═══ Source data

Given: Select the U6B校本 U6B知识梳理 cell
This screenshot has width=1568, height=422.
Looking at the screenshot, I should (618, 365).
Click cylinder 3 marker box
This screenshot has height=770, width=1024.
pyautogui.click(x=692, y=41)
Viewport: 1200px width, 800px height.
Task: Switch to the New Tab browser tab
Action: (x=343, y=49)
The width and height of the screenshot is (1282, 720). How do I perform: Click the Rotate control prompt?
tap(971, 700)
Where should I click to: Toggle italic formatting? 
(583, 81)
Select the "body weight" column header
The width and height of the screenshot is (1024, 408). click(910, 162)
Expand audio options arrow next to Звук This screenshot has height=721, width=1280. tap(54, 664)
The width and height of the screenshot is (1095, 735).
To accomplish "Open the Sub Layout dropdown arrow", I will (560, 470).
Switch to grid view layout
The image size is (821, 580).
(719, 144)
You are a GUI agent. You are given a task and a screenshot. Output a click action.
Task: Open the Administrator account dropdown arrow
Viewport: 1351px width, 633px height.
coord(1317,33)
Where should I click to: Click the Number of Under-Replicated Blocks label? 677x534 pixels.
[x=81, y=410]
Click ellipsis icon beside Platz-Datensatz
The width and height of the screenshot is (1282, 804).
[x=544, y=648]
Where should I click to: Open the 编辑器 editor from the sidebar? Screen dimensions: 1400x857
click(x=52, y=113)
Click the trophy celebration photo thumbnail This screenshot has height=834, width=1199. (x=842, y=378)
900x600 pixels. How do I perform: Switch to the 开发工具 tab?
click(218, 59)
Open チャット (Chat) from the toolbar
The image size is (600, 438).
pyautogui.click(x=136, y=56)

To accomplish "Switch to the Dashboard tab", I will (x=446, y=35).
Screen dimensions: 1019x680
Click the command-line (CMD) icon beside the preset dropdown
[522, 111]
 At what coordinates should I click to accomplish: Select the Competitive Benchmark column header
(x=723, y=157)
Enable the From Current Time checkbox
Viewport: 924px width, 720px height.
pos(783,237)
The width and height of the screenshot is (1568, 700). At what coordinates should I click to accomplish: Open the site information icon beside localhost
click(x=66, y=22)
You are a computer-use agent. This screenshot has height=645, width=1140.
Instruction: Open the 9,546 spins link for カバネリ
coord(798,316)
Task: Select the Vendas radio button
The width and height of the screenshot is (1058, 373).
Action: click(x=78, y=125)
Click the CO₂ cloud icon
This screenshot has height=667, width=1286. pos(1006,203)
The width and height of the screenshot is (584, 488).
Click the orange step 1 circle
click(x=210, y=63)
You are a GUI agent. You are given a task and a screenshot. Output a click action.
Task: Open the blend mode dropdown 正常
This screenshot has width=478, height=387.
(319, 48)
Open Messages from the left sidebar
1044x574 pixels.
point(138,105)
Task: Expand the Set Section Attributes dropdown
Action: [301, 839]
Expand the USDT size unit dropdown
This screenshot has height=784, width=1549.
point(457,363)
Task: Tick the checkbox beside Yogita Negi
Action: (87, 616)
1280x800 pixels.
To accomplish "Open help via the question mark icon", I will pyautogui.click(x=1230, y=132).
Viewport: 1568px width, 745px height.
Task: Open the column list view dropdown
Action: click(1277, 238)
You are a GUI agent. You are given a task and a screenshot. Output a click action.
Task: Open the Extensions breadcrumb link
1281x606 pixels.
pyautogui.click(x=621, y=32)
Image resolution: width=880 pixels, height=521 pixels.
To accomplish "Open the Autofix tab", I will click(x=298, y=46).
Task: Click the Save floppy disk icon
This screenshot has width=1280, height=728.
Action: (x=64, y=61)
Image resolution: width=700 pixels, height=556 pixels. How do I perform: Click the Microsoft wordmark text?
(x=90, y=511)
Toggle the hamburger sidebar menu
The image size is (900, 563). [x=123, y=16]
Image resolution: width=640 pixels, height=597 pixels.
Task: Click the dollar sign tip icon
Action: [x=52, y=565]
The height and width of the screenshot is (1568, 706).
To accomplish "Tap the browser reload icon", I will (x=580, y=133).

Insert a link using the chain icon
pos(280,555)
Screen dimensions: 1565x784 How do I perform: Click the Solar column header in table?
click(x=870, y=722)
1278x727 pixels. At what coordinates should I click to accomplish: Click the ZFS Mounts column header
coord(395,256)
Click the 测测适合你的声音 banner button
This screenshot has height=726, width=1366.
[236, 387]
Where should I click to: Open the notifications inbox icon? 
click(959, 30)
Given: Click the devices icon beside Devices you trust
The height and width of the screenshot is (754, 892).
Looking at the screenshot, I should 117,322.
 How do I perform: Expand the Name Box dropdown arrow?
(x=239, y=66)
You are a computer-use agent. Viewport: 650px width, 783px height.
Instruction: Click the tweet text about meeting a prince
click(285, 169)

══════

> [Task details]: In the listing above, transcribe exactly everything from the line containing "Screen dimensions: 1019x680" down to the line containing "Enable the From Current Time checkbox", including both and nothing more.

> [Written answer]:
Screen dimensions: 1019x680
Click the command-line (CMD) icon beside the preset dropdown
[522, 111]
 At what coordinates should I click to accomplish: Select the Competitive Benchmark column header
(x=723, y=157)
Enable the From Current Time checkbox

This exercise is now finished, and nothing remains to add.